- Theatrical release poster
- Directed by: Rodo Sayagues
- Written by: Fede Álvarez; Rodo Sayagues;
- Based on: Characters by Fede Álvarez; Rodo Sayagues;
- Produced by: Fede Álvarez; Sam Raimi; Rob Tapert;
- Starring: Stephen Lang; Brendan Sexton III; Madelyn Grace;
- Cinematography: Pedro Luque
- Edited by: Jan Kovac
- Music by: Roque Baños
- Production companies: Screen Gems; Stage 6 Films; Ghost House Pictures; Bad Hombre;
- Distributed by: Sony Pictures Releasing
- Release date: August 13, 2021;
- Running time: 98 minutes
- Country: United States
- Language: English
- Budget: $15 million
- Box office: $53.8 million

= Don't Breathe 2 =

2021 film by Rodo Sayagues

Don't Breathe 2 is a 2021 American horror film directed by Rodo Sayagues, who co-wrote it with Fede Álvarez. It is the sequel to Don't Breathe (2016) and the second installment in the Don't Breathe franchise. The film stars Stephen Lang, reprising his role as Norman Nordstrom, with Brendan Sexton III and Madelyn Grace in supporting roles.

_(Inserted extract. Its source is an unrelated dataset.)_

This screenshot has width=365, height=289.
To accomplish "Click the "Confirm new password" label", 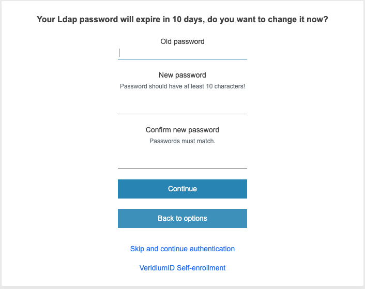I will [183, 130].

After the critical and commercial success of the first film, talks for a sequel began in November 2016, with Álvarez then set to return as the film's director. In January 2020, the project was green-lit, with Sayagues replacing Álvarez as director and Lang reprising his role. Principal photography began in August 2020, in Belgrade, Serbia, and wrapped in October.

Don't Breathe 2 was released in the United States on August 13, 2021, by Sony Pictures Releasing. The film grossed over $53 million worldwide and received mixed reviews from critics.

==Plot==

Eight years after the events of the first film, blind Navy SEAL veteran Norman Nordstrom lives with his 11-year-old daughter Phoenix and his rottweiler Shadow in a Detroit suburb. Norman tells Phoenix that her birth mother died in a fire in their old house.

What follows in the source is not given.